▶ Text section:
--- --- ---

Here on Talk Gnosis we’ve been fortunate to have some of the world’s greatest scholars and wisest modern Gnostics on the show. But it’s a special pleasure to have Dr. M. David Litwa of Virginia Tech return to the program to discuss becoming divine. Not only is Dr. Litwa a brilliant and original thinker in his field—he’s a passionate and poetic speaker who portrays his academic discipline in a way that’ll grab your soul and mind. Now without any further ado, lets get into it!!!
I start off the show asking Dr. Litwa about the terms deification, divinization, and theosis—what they mean and how they differ. He explains that many people use them to all mean the same thing. While others differentiate—an example being theosis for specifically Christian ideas and forms of becoming divin—but Dr. Litwa prefers deification for the broadest possible term in his work. Deification in it’s simplest form means “becoming a god.”
Next is his new book, Desiring Divinity: Self-deification in Early Jewish and Christian Mythmaking, Dr. Litwa’s always found it fascinating that Jewish and Chrisitan texts you have figures claiming divinity for themselves and they’re written off as evil, blasphemous, and megalomaniac. But that’s not always the case, you have figures in these traditions—like Jesus—depicted as absolutely correct in their assertions of their divinity.

--- --- ---

▶ What to work on:
• 1. Retype the stretch of the episode description from "I start off" through "of their divinity.".
• 2. In the episode description, which term does Dr. Litwa prefer as the broadest one in his work?

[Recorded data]
--- --- ---

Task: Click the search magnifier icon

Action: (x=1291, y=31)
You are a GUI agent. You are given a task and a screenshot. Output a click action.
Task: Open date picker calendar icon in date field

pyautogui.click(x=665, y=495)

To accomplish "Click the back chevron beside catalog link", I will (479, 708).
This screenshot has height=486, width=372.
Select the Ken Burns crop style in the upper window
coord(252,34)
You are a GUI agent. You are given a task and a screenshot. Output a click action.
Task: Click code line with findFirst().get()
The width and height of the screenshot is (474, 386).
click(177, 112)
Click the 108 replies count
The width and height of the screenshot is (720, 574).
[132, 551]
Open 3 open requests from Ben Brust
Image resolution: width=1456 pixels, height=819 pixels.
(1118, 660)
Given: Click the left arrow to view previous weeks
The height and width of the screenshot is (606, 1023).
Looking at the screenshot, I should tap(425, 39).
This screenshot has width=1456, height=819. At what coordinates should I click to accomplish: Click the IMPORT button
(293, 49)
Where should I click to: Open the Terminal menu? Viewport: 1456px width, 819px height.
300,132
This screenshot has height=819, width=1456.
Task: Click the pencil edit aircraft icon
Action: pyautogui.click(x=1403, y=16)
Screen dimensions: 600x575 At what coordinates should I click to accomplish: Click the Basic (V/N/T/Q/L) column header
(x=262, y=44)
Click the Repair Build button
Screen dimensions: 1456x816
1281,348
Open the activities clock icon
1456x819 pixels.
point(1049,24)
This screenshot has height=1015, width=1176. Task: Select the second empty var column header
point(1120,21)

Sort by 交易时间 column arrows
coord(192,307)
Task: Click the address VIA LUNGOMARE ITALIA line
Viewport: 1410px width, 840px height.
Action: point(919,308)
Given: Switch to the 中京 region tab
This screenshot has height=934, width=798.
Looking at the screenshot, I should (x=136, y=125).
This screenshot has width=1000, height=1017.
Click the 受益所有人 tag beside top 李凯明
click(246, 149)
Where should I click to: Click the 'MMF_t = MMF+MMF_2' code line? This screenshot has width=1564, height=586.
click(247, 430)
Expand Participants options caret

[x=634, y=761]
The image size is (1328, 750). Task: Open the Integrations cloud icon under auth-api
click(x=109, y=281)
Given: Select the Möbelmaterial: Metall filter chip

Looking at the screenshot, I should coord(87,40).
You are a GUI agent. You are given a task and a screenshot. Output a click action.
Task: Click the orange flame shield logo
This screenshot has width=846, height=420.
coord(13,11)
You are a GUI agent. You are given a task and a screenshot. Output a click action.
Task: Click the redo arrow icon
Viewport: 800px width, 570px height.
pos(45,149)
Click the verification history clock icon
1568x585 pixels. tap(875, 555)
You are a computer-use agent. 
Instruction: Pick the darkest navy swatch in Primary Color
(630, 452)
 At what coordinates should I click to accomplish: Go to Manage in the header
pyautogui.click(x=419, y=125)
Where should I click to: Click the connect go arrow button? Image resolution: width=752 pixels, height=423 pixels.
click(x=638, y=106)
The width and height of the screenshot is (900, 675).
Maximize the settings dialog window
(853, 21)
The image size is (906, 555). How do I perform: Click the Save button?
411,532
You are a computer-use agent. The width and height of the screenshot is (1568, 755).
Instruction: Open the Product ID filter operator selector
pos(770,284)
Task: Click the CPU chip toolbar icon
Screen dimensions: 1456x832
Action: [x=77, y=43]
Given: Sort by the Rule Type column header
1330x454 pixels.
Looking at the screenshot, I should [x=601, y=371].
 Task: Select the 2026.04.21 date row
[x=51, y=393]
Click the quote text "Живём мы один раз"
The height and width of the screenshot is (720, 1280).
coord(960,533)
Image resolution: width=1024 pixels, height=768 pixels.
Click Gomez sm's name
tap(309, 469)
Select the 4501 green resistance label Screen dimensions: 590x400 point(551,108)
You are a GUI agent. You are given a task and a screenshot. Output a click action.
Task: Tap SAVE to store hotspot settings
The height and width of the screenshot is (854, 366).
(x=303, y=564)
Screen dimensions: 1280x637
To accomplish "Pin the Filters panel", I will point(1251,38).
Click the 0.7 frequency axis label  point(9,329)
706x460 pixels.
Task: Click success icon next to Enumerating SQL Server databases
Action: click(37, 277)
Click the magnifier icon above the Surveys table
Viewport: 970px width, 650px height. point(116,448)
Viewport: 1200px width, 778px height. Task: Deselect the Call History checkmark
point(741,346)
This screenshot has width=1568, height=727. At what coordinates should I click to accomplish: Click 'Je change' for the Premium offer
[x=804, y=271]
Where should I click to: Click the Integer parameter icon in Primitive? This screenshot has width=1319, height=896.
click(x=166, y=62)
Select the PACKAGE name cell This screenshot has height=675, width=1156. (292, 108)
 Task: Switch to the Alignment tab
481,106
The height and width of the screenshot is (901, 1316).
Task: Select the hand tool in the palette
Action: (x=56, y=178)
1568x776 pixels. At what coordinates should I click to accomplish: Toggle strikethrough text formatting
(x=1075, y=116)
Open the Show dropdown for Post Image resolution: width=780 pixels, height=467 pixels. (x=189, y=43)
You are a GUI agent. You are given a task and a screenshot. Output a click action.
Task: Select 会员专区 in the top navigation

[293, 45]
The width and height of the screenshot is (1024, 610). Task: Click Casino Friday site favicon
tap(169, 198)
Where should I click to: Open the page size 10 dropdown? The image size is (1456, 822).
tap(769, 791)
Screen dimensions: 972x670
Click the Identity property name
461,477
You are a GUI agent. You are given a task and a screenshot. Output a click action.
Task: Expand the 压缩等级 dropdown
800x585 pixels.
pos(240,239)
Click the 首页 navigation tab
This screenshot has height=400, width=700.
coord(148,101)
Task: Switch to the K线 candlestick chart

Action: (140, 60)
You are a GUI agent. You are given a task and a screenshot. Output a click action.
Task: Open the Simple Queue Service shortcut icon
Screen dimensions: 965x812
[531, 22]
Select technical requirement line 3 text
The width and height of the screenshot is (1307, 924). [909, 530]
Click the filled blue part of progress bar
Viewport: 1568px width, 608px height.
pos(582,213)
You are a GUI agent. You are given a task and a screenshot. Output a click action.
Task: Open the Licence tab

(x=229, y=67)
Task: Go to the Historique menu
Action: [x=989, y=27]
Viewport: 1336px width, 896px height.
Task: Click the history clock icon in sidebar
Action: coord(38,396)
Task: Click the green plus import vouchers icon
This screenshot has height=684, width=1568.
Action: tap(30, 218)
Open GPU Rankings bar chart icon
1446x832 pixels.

--- --- ---

▶ Answers for this exercise:
• 1.
I start off the show asking Dr. Litwa about the terms deification, divinization, and theosis—what they mean and how they differ. He explains that many people use them to all mean the same thing. While others differentiate—an example being theosis for specifically Christian ideas and forms of becoming divin—but Dr. Litwa prefers deification for the broadest possible term in his work. Deification in it’s simplest form means “becoming a god.”
Next is his new book, Desiring Divinity: Self-deification in Early Jewish and Christian Mythmaking, Dr. Litwa’s always found it fascinating that Jewish and Chrisitan texts you have figures claiming divinity for themselves and they’re written off as evil, blasphemous, and megalomaniac. But that’s not always the case, you have figures in these traditions—like Jesus—depicted as absolutely correct in their assertions of their divinity.

• 2. Deification